A total vacuum would be impossible for two reasons, both follow the same fundamental logic I believe. The first reasoning is from basic physics and the second is one from conceptual physics. First, nothing except space-time by itself is the ultimate vacuum but the external pressure would be nearly infinite so it would be impossible to form or contain for any amount of time. At the smallest volume of vacuum matter will occupy it as repelling charges or kinetic motion moves matter to the place of least resistance (think law of entropy). Albeit, by random chance a pure vacuum could exist for an instant but for the second reason even a spontaneous-flash-vacuum may be impossible. This second reason clinches it because the void would instantly contain something as particles flux into and out of existence in the fields that exist inherently in space-time. This comes from the Casimir Effect where a subatomic void will have outward pressure apparently manifesting something where there is nothing (a space less than an atom acting like it has an atom squeezing in). Really. a pure vacuum is an ideal impetus for virtual particles to form. The instant a pure vacuum occurs a particle is formed. So, a vacuum is self-defeating.

 

Further Details and Bonus Material:

This all may sound like hooey, but at least the impossibility of a vacuum of pure nothing does obey the laws of thermodynamic conservation. The energy required to void a given volume could (all or in part) reallocate to make these particles erupt from the fields in the void. The amount of energy used to make pure vacuum would equate to the energy of particles manifesting in pure vacuum. Simply, vacuum creation equals particle creation.

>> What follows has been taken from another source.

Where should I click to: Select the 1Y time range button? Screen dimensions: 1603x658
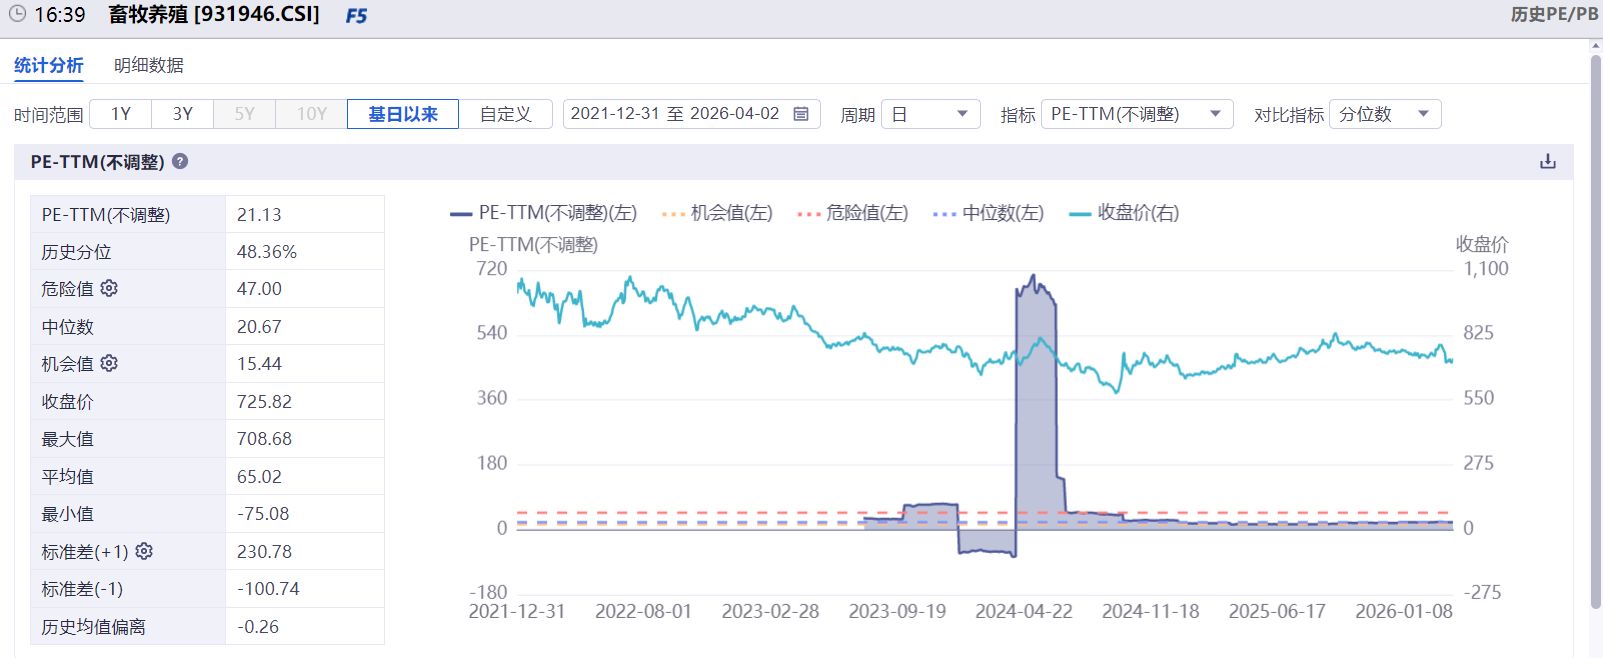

And it can reverse, vacuum reduction equals particle reduction as some particles compress to composite particles and energy is conserved through radiation and kinetics. That’s about what it’s like when atoms are formed. That’s another story, of course.

But a potential example to support this vacuum claim is readily available in the theory of quarks. If quarks are pulled apart (they always come in pairs or threes) sufficiently their binding energy is reallocated and a new set of quarks appear. Following E=mc^2, the energy used to pull them apart against their binding energy eventually converts to make new quarks, rather than remaining potential energy of separated quarks. The only way to separate a quark set is to give each quark a new partner. Perhaps it’s applicable towards pure vacuum.

A final note (and a happy ending) must address dark energy and/or vacuum energy. Dark energy is the unknown force that we observe as a cosmological constant of expansion. An apparent force is steadily expanding space-time itself causing an expanding universe. Perhaps anti-vacuum particle formation incessantly fills in voids forcing space to expand. Some energy forced things apart, equal energy fills the voids, and it’s all tumbling outward toward equilibrium. An entropic, heat-death destiny…. then, naturally, it collapses back down toward singularity. Ad infinitum it’s endless universes in series! This allows for the probability of a universe with sufficient conditions for life to eventually appear to be 100% given infinite tries. We’re guaranteed to exist, as are tons of other wonky realities.